- _PROBLEM STATEMENT_: Output every one of the following rows as a numbered list, leaving out the blank lines.

+ + + + +

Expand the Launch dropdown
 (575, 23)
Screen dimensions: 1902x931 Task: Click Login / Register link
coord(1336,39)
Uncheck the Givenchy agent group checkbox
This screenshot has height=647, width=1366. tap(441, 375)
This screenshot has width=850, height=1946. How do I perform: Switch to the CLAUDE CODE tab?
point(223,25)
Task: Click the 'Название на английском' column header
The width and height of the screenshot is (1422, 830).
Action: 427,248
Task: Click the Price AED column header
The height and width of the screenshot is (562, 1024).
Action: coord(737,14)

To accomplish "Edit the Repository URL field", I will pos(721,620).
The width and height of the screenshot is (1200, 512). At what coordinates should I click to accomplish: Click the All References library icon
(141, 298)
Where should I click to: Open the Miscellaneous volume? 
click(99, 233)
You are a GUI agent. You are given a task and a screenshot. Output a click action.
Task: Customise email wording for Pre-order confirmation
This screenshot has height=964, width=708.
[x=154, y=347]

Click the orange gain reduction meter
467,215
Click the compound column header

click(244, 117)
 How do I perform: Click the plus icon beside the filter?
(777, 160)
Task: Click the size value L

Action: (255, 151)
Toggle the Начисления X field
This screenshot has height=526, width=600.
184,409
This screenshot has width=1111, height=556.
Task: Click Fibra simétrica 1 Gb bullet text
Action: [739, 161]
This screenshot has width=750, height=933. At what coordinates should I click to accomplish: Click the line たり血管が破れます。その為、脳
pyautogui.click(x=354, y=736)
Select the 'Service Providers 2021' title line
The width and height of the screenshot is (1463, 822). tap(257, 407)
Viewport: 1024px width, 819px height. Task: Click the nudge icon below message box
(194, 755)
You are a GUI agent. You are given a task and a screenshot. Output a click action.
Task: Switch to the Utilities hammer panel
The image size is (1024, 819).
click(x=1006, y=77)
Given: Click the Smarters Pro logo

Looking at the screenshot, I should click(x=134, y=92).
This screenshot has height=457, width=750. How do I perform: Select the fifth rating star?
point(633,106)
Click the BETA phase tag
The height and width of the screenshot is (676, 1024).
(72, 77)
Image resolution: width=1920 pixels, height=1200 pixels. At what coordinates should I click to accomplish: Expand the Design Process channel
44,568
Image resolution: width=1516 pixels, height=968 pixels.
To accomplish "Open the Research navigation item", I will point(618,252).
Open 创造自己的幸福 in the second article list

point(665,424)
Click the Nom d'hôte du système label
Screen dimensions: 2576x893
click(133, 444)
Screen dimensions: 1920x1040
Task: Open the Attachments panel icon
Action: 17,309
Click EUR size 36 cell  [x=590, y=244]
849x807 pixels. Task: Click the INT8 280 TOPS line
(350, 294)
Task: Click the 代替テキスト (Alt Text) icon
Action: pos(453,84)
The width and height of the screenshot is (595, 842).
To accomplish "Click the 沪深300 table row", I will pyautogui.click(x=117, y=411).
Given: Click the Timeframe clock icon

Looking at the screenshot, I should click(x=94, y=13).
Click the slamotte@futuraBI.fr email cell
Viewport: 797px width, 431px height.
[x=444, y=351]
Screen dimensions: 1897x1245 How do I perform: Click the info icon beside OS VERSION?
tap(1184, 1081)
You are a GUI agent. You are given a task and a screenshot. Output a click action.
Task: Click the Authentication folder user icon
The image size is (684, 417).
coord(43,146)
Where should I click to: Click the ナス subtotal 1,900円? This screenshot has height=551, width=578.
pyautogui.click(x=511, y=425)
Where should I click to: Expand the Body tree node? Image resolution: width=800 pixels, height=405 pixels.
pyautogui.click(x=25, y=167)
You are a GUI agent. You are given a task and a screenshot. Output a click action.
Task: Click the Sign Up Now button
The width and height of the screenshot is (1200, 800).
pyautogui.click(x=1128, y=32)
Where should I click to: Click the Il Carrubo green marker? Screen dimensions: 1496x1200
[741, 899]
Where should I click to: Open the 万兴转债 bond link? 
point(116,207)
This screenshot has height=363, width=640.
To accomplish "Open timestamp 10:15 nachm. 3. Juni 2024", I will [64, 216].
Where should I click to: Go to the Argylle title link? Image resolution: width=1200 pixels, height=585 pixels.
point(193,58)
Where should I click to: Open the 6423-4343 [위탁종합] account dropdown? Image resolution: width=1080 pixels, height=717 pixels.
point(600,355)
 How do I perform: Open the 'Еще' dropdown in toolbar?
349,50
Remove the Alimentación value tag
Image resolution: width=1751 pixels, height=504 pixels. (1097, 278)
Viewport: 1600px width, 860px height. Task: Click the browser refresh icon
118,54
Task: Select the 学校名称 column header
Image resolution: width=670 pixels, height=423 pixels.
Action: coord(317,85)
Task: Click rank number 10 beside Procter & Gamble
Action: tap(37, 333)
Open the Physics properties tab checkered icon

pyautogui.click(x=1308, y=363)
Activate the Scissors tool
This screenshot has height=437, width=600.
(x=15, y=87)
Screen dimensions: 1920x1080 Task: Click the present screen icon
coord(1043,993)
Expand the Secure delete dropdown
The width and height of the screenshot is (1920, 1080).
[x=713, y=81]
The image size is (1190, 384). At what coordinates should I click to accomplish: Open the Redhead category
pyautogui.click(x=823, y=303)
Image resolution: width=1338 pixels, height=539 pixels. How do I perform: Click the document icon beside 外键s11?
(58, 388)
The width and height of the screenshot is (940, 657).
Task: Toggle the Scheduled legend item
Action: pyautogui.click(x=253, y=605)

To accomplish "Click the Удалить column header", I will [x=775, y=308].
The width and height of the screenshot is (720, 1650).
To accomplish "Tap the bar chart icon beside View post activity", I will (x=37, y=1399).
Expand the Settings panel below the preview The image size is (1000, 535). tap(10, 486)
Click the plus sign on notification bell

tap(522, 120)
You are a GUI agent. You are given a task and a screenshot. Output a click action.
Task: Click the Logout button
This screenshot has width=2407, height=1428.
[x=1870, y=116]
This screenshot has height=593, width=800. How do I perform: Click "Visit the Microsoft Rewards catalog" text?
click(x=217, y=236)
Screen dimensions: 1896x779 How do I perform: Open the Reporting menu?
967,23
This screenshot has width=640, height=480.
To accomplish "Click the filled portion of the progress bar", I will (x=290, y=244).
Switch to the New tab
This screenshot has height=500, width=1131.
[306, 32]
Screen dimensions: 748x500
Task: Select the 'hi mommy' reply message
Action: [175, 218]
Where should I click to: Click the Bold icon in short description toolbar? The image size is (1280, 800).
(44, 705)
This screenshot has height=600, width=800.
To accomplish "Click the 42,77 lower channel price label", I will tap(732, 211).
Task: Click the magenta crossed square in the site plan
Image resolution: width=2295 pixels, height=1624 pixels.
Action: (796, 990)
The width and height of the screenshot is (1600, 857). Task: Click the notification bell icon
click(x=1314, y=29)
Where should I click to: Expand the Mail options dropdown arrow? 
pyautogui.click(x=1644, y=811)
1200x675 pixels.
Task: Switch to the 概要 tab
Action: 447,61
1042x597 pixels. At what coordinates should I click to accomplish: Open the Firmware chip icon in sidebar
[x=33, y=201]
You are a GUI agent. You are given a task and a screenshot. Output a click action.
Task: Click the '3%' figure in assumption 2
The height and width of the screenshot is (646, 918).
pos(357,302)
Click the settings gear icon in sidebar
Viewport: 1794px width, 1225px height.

+ + + + +

- _EXERCISE RESPONSE_:
1. Expand the Launch dropdown
2.  (575, 23)
3. Screen dimensions: 1902x931 Task: Click Login / Register link
4. coord(1336,39)
5. Uncheck the Givenchy agent group checkbox
6. This screenshot has height=647, width=1366. tap(441, 375)
7. This screenshot has width=850, height=1946. How do I perform: Switch to the CLAUDE CODE tab?
8. point(223,25)
9. Task: Click the 'Название на английском' column header
10. The width and height of the screenshot is (1422, 830).
11. Action: 427,248
12. Task: Click the Price AED column header
13. The height and width of the screenshot is (562, 1024).
14. Action: coord(737,14)
15. To accomplish "Edit the Repository URL field", I will pos(721,620).
16. The width and height of the screenshot is (1200, 512). At what coordinates should I click to accomplish: Click the All References library icon
17. (141, 298)
18. Where should I click to: Open the Miscellaneous volume? 
19. click(99, 233)
20. You are a GUI agent. You are given a task and a screenshot. Output a click action.
21. Task: Customise email wording for Pre-order confirmation
22. This screenshot has height=964, width=708.
23. [x=154, y=347]
24. Click the orange gain reduction meter
25. 467,215
26. Click the compound column header
27. click(244, 117)
28.  How do I perform: Click the plus icon beside the filter?
29. (777, 160)
30. Task: Click the size value L
31. Action: (255, 151)
32. Toggle the Начисления X field
33. This screenshot has height=526, width=600.
34. 184,409
35. This screenshot has width=1111, height=556.
36. Task: Click Fibra simétrica 1 Gb bullet text
37. Action: [739, 161]
38. This screenshot has width=750, height=933. At what coordinates should I click to accomplish: Click the line たり血管が破れます。その為、脳
39. pyautogui.click(x=354, y=736)
40. Select the 'Service Providers 2021' title line
41. The width and height of the screenshot is (1463, 822). tap(257, 407)
42. Viewport: 1024px width, 819px height. Task: Click the nudge icon below message box
43. (194, 755)
44. You are a GUI agent. You are given a task and a screenshot. Output a click action.
45. Task: Switch to the Utilities hammer panel
46. The image size is (1024, 819).
47. click(x=1006, y=77)
48. Given: Click the Smarters Pro logo
49. Looking at the screenshot, I should click(x=134, y=92).
50. This screenshot has height=457, width=750. How do I perform: Select the fifth rating star?
51. point(633,106)
52. Click the BETA phase tag
53. The height and width of the screenshot is (676, 1024).
54. (72, 77)
55. Image resolution: width=1920 pixels, height=1200 pixels. At what coordinates should I click to accomplish: Expand the Design Process channel
56. 44,568
57. Image resolution: width=1516 pixels, height=968 pixels.
58. To accomplish "Open the Research navigation item", I will point(618,252).
59. Open 创造自己的幸福 in the second article list
60. point(665,424)
61. Click the Nom d'hôte du système label
62. Screen dimensions: 2576x893
63. click(133, 444)
64. Screen dimensions: 1920x1040
65. Task: Open the Attachments panel icon
66. Action: 17,309
67. Click EUR size 36 cell  [x=590, y=244]
68. 849x807 pixels. Task: Click the INT8 280 TOPS line
69. (350, 294)
70. Task: Click the 代替テキスト (Alt Text) icon
71. Action: pos(453,84)
72. The width and height of the screenshot is (595, 842).
73. To accomplish "Click the 沪深300 table row", I will pyautogui.click(x=117, y=411).
74. Given: Click the Timeframe clock icon
75. Looking at the screenshot, I should click(x=94, y=13).
76. Click the slamotte@futuraBI.fr email cell
77. Viewport: 797px width, 431px height.
78. [x=444, y=351]
79. Screen dimensions: 1897x1245 How do I perform: Click the info icon beside OS VERSION?
80. tap(1184, 1081)
81. You are a GUI agent. You are given a task and a screenshot. Output a click action.
82. Task: Click the Authentication folder user icon
83. The image size is (684, 417).
84. coord(43,146)
85. Where should I click to: Click the ナス subtotal 1,900円? This screenshot has height=551, width=578.
86. pyautogui.click(x=511, y=425)
87. Where should I click to: Expand the Body tree node? Image resolution: width=800 pixels, height=405 pixels.
88. pyautogui.click(x=25, y=167)
89. You are a GUI agent. You are given a task and a screenshot. Output a click action.
90. Task: Click the Sign Up Now button
91. The width and height of the screenshot is (1200, 800).
92. pyautogui.click(x=1128, y=32)
93. Where should I click to: Click the Il Carrubo green marker? Screen dimensions: 1496x1200
94. [741, 899]
95. Where should I click to: Open the 万兴转债 bond link? 
96. point(116,207)
97. This screenshot has height=363, width=640.
98. To accomplish "Open timestamp 10:15 nachm. 3. Juni 2024", I will [64, 216].
99. Where should I click to: Go to the Argylle title link? Image resolution: width=1200 pixels, height=585 pixels.
100. point(193,58)
101. Where should I click to: Open the 6423-4343 [위탁종합] account dropdown? Image resolution: width=1080 pixels, height=717 pixels.
102. point(600,355)
103.  How do I perform: Open the 'Еще' dropdown in toolbar?
104. 349,50
105. Remove the Alimentación value tag
106. Image resolution: width=1751 pixels, height=504 pixels. (1097, 278)
107. Viewport: 1600px width, 860px height. Task: Click the browser refresh icon
108. 118,54
109. Task: Select the 学校名称 column header
110. Image resolution: width=670 pixels, height=423 pixels.
111. Action: coord(317,85)
112. Task: Click rank number 10 beside Procter & Gamble
113. Action: tap(37, 333)
114. Open the Physics properties tab checkered icon
115. pyautogui.click(x=1308, y=363)
116. Activate the Scissors tool
117. This screenshot has height=437, width=600.
118. (x=15, y=87)
119. Screen dimensions: 1920x1080 Task: Click the present screen icon
120. coord(1043,993)
121. Expand the Secure delete dropdown
122. The width and height of the screenshot is (1920, 1080).
123. [x=713, y=81]
124. The image size is (1190, 384). At what coordinates should I click to accomplish: Open the Redhead category
125. pyautogui.click(x=823, y=303)
126. Image resolution: width=1338 pixels, height=539 pixels. How do I perform: Click the document icon beside 外键s11?
127. (58, 388)
128. The width and height of the screenshot is (940, 657).
129. Task: Toggle the Scheduled legend item
130. Action: pyautogui.click(x=253, y=605)
131. To accomplish "Click the Удалить column header", I will [x=775, y=308].
132. The width and height of the screenshot is (720, 1650).
133. To accomplish "Tap the bar chart icon beside View post activity", I will (x=37, y=1399).
134. Expand the Settings panel below the preview The image size is (1000, 535). tap(10, 486)
135. Click the plus sign on notification bell
136. tap(522, 120)
137. You are a GUI agent. You are given a task and a screenshot. Output a click action.
138. Task: Click the Logout button
139. This screenshot has width=2407, height=1428.
140. [x=1870, y=116]
141. This screenshot has height=593, width=800. How do I perform: Click "Visit the Microsoft Rewards catalog" text?
142. click(x=217, y=236)
143. Screen dimensions: 1896x779 How do I perform: Open the Reporting menu?
144. 967,23
145. This screenshot has width=640, height=480.
146. To accomplish "Click the filled portion of the progress bar", I will (x=290, y=244).
147. Switch to the New tab
148. This screenshot has height=500, width=1131.
149. [306, 32]
150. Screen dimensions: 748x500
151. Task: Select the 'hi mommy' reply message
152. Action: [175, 218]
153. Where should I click to: Click the Bold icon in short description toolbar? The image size is (1280, 800).
154. (44, 705)
155. This screenshot has height=600, width=800.
156. To accomplish "Click the 42,77 lower channel price label", I will tap(732, 211).
157. Task: Click the magenta crossed square in the site plan
158. Image resolution: width=2295 pixels, height=1624 pixels.
159. Action: (796, 990)
160. The width and height of the screenshot is (1600, 857). Task: Click the notification bell icon
161. click(x=1314, y=29)
162. Where should I click to: Expand the Mail options dropdown arrow? 
163. pyautogui.click(x=1644, y=811)
164. 1200x675 pixels.
165. Task: Switch to the 概要 tab
166. Action: 447,61
167. 1042x597 pixels. At what coordinates should I click to accomplish: Open the Firmware chip icon in sidebar
168. [x=33, y=201]
169. You are a GUI agent. You are given a task and a screenshot. Output a click action.
170. Task: Click the '3%' figure in assumption 2
171. The height and width of the screenshot is (646, 918).
172. pos(357,302)
173. Click the settings gear icon in sidebar
174. Viewport: 1794px width, 1225px height.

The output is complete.